Comments on: Let’s stop investing our retirement funds in lethal weapons Thu, 21 Jul 2016 07:57:19 +0000 hourly 1 By: nicholas2 Sat, 26 Jan 2013 22:40:21 +0000 another limo liberal who wants to push an agenda with my money.
I am happy with my returns from vanguard, and more than happy with the way they invest.

By: Rasputin5 Sat, 26 Jan 2013 22:32:08 +0000 The following is a project for a business ethics course which requires me to post a reply to an article, hence the length and the format.

I would like to comment on is your idea that if a fiduciary manages money for parents, it must think like a parent and invest the funds accordingly, i.e. not invest in gun manufacturers.
The first problem with this idea is that it is impossible to know what another person is thinking; it is impossible to think like a parent. There are poor parents, rich parents, parents of all different religions and ethnicities, and, heaven forbid, I am sure there are a large number of parents who are members of the NRA. To think like a parent might be to have a wish to protect and nurture children, but all of these different groups and each individual parent within them have a different way of wanting to achieve this. So it could be quite difficult for the fiduciary to ‘think like a parent’. For similar reasons it could also be quite difficult for the fund managers to use the prudent man test in this sort of ethical dilemma- my prudent man may be pro-gun/nuclear power/war on terror, your prudent man may not.

While you are correct that a prudent person would not use their own money to harm their children, there are two problems with this logic in terms of owning shares in a gun manufacturer. The first is whether or not you believe that owning or selling stocks in a particular company encourages that company to grow or fail; if the company grows presumably the amount of harm caused by the company also grows. In most stock transactions the bottom line of the company is not affected- so the company does not grow because of investors exchanging shares, and as quick as one investor sells them they are purchased by another. The stock price may fall but given time it may rise back to previous levels; the only thing that would cause a gun manufacturer to fail is if it couldn’t make a profit making and selling guns anymore. If it became socially unacceptable for most people to own stocks in these types of companies then gun manufacturers may find it hard to raise capital by selling shares, and new companies may find it hard to get start up investment; but I would suggest that as long as there is a return to be made on investment there will be willing investors.

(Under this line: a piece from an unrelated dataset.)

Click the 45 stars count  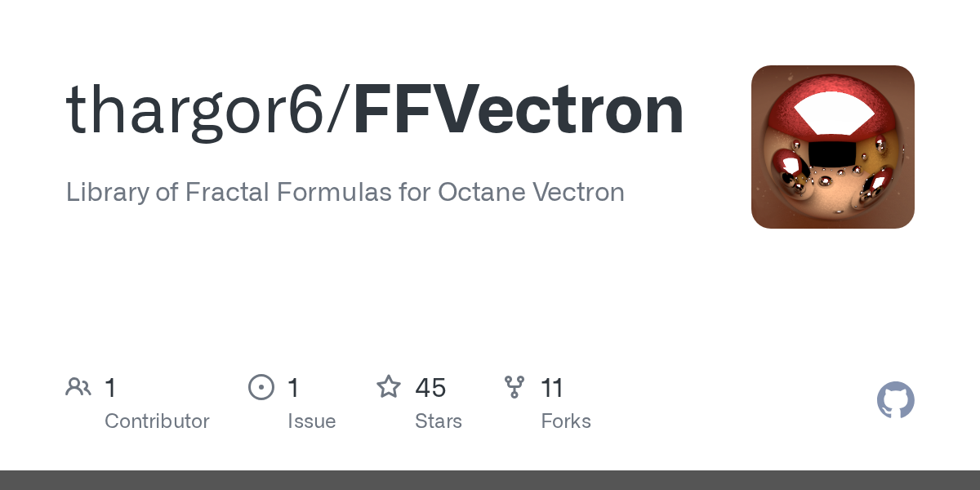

The second issue with this logic is whether you believe that guns are intended to harm children, I don’t believe they are created nor intended for this purpose. However in Newton a man did harm and kill children with guns. Guns are certainly capable of this; so are trampolines, ponies and fast food, in fact in 1999 there were almost 100,000 emergency admissions caused by trampolines in the USA (FSCIP, 2011). None of these products primary purpose is to harm children, but improper use has the potential to harm and even kill, just as improper use of a gun does. Does this mean we should divest our money from all products that have a potential for causing harm? This would make investment difficult, and a definition of what constitutes enough harm to warrant divestment would need to be established (as opposed to a knee jerk response to public outcry).
This sort of idea aligns with Freeman’s stakeholder theory proposes that managers (trustees in this case) must take into account the possible benefits and harms to all stakeholders when making a decision, and the harm or benefit that the decision may cause them (Freeman, 2004). I would argue for Friedman’s stockholder focused view; that it is not the place of business to police society, only to act within the law and the reason that stockholders participate in these funds is primarily fiscal. Any deviation from an attempt to increase profits legally is in contrast to this (Friedman, 2005). If this were not the case the stockholders would have invested in one of the many ethical funds, however these tend to perform poorly compared to ‘sin stocks’ (Randall, 2009).
This brings me to my next point- it is unethical for a trust to change its investment strategy on a whim, or to public pressure. I believe the only thing that should encourage a trust to make major changes to its investment strategy is a referendum of its investors. This is because these people have used their free will and rational autonomy (The Open Polytechnic of New Zealand, 2009), to choose to enter an agreement with the trust presumably based on its previous performance and its investment strategy. For the directors to suddenly change the investment strategy is for them to violate the basis of the agreement, unless the directors are elected for a period by the investors based on their character and past performance to manage the funds as they see fit. For example, if I wanted to save for a university education for my child and I signed up to a trust because it had produced good returns over time and had a policy of following certain indexes which tended to achieve these good results, if, without consultation the trust decided to exclude certain, previously well performing, stocks from its books which could affect the performance of the entire trust and in turn affect my ability to provide an education for my child, this would violate the agreement I had, and so be ethically wrong.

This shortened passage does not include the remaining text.